Document extract:
— BEGIN —

The irony of his accusation against Camilla is that she didn’t need contacts with the media to improve her public image; and it was no secret that Prince Charles and his advisers saw the need to address her acceptability if she was ever to marry the future King. Even beyond the Fleet Street bubble, editors were invited to lunch with Charles and to meet Camilla to see how the couple were with each other in a private setting. I know because I was one of them. At a Holyroodhouse meeting, William was also present so we could see relations with her future step-son were warmer than formal.

The double standards and total lack of self-awareness Harry has displayed in his boo-promoting media rounds, can perhaps be mitigated by the clearly ongoing trauma of the circumstances of his mother’s death, but it doesn’t detract from the hypocrisy. It’s all the media’s fault, he tells Oprah Winfrey, CBS’s Anderson Cooper, ITV’s Tom Bradby and ABC’s Michael Strahan, as if they are not part of the media too. Or that his mother was not the direct primary source of the sensational information in her biography by journalist Andrew Morton, who made his name on the News of the World and the Daily Mail.

If any of his answers on Sunday night didn’t contain an attack on the media I must have missed them, but it’s striking he does not recognise that the media in all its guises is inextricably linked to the modern monarchy, or that it’s entirely responsible for Meghan Markle’s rise to prominence. The “media” is not the plaything of the rich and powerful to be turned on and off by royal decree or, in the case of Russia and Iran, by despotic force of arms, and in a free world the press is entitled to seek and publish information about how those who live lives of great luxury and continued deference only by public consent. The deal is that with the vast privileges comes accountability, a word he favours greatly, and an acceptance that there is a public interest in understanding how they lead their lives and the “media” is the conduit, of which he is taking full advantage.

But the more extreme the revelations or claims, the less alluring the whole thing becomes. He is, as one writer put it this weekend, like Toto the dog pulling back the curtain on the Wizard of Oz. The problem is he’s shattering his own illusion, not just that of his family. There is no magic, just an unhappy man putting personal problems ahead of the constitution; no cute, innocent little pup, but a self-entitled, damaged little rich kid bemoaning his lot from his exile in the sun while the rest of us wonder how big the electricity bill is going to be.

But let’s imagine Harry is successful in his quest to limit freedom of expression by “reforming” the popular press, or rather the one or two titles he particularly despises. He has married a Hollywood actress and lives in a country with far fewer restraints on “tabloid” journalism than the UK; the paparazzi on the tail of the drunk driver behind the wheel of the car in which his mother died were from international agencies; and details of his first tour of duty in Afghanistan were revealed by an American publication.

He forgets the British press agreed not to reveal any details about his Afghan service and honoured that in full so he and his colleagues would not become targets, in the way he has just done, and he could complete his tours in as much safety as possible. Pictures of his topless sister-in-law on holiday? Taken by a French photographer, published in Italy, France and Ireland, but not here. In other words, no matter how much he rails against the Daily Mail, his issues with the press will not go away because the interest is international. It’s a game of whack-a-mole he can never win, and now he has fired all his shots he’s no-one else to blame.

For demons, he need look no further than the mirror, and maybe an Ottoman cage is the safest place for him.

— END —

Instruction 1: Translate this sentence from the piece on Prince Harry and the media into Spanish: "But the more extreme the revelations or claims, the less alluring the whole thing becomes."
Instruction 2: Please name every interviewer who, according to the piece on Prince Harry and the media, heard him say it's all the media's fault.

Dataset extract:
— BEGIN —

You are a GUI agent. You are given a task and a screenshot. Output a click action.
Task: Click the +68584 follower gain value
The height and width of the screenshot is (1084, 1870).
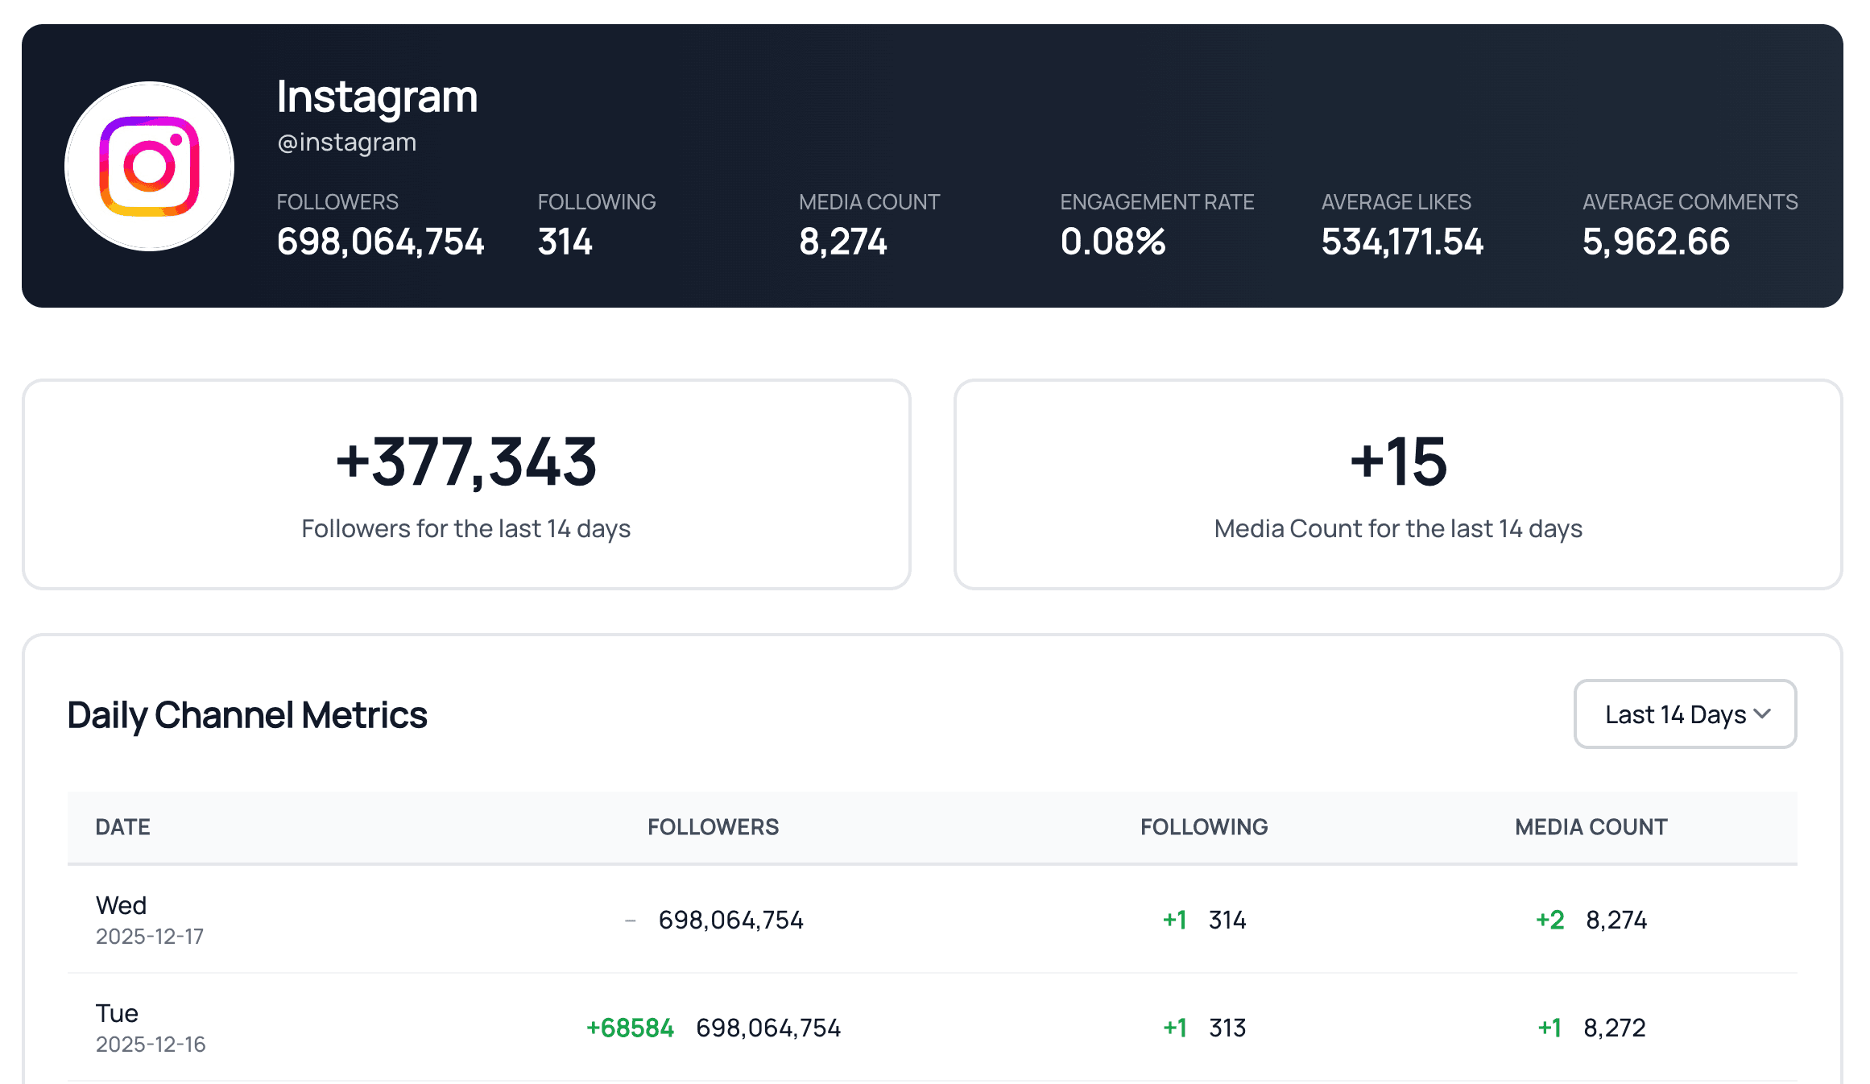(x=630, y=1028)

— END —

Full response 1: Pero cuanto más extremas son las revelaciones o afirmaciones, menos atractivo resulta todo el asunto.

Full response 2: Oprah Winfrey, Anderson Cooper, Tom Bradby, Michael Strahan